"""
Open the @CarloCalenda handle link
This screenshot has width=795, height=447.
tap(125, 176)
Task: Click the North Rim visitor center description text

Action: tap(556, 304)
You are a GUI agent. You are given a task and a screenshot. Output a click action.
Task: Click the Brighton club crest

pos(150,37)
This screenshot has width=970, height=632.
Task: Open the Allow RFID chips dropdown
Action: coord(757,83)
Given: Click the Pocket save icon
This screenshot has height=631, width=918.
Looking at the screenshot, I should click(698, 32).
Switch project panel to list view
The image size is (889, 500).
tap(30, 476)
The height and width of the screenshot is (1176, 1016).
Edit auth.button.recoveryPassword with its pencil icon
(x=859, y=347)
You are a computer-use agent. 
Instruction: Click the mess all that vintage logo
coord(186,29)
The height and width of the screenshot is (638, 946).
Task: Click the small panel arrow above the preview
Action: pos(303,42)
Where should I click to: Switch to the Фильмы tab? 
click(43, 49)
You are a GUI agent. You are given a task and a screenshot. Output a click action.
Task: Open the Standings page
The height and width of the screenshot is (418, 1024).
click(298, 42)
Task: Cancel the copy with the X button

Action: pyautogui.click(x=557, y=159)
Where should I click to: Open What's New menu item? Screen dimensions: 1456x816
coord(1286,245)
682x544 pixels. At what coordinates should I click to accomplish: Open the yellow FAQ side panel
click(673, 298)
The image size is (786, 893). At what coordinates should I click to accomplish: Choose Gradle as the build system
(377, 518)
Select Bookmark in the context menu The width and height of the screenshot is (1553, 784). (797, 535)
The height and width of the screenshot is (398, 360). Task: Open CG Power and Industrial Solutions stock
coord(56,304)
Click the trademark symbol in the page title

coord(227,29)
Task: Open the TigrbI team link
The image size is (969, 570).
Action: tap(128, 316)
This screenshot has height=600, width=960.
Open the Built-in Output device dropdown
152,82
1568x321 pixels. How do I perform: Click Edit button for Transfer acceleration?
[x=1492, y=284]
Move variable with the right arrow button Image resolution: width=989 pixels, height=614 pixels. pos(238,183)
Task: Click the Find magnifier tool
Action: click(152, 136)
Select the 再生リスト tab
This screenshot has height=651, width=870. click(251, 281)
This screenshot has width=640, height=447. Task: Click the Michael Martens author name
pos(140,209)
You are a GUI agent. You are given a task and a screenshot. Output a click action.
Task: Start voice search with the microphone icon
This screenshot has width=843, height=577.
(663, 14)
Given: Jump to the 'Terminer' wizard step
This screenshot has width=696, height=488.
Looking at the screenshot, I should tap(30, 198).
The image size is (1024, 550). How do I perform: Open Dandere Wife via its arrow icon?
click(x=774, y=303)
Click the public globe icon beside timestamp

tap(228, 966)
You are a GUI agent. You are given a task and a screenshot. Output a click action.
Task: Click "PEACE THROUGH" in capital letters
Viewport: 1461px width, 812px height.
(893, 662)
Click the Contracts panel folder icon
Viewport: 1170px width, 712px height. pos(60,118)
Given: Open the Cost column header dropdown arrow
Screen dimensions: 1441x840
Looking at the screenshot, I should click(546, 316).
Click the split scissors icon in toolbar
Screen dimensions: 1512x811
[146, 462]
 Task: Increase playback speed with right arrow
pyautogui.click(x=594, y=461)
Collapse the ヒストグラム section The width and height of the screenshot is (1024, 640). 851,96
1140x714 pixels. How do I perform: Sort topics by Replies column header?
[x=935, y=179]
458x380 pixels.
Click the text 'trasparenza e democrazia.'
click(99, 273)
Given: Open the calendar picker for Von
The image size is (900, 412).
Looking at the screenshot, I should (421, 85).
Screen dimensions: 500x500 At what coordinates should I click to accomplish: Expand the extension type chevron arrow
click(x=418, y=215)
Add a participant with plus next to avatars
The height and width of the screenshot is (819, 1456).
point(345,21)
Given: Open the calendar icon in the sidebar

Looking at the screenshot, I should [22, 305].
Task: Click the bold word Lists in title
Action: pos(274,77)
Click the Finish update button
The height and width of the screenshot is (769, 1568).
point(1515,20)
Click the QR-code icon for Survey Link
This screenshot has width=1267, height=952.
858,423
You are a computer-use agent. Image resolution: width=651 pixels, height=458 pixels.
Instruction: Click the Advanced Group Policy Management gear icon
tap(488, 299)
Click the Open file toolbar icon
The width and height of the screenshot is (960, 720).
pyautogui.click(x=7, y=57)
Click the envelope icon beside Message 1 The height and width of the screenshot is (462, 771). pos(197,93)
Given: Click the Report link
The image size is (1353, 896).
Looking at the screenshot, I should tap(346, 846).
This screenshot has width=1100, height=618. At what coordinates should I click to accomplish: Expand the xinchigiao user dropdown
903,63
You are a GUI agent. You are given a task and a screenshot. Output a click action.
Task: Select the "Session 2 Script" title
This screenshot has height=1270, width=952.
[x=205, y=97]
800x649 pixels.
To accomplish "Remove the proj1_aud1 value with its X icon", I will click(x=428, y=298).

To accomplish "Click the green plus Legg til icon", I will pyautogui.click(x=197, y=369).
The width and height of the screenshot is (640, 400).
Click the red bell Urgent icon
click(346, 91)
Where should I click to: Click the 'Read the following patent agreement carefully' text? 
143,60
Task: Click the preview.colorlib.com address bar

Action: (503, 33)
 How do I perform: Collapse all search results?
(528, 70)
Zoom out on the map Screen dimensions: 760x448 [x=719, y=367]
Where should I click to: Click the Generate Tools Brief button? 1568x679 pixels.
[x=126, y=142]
"""
• EXERCISE: From the data above, state how many lines hold the string "toolbar", and give the number without other words.

• WRITTEN SOLUTION: 2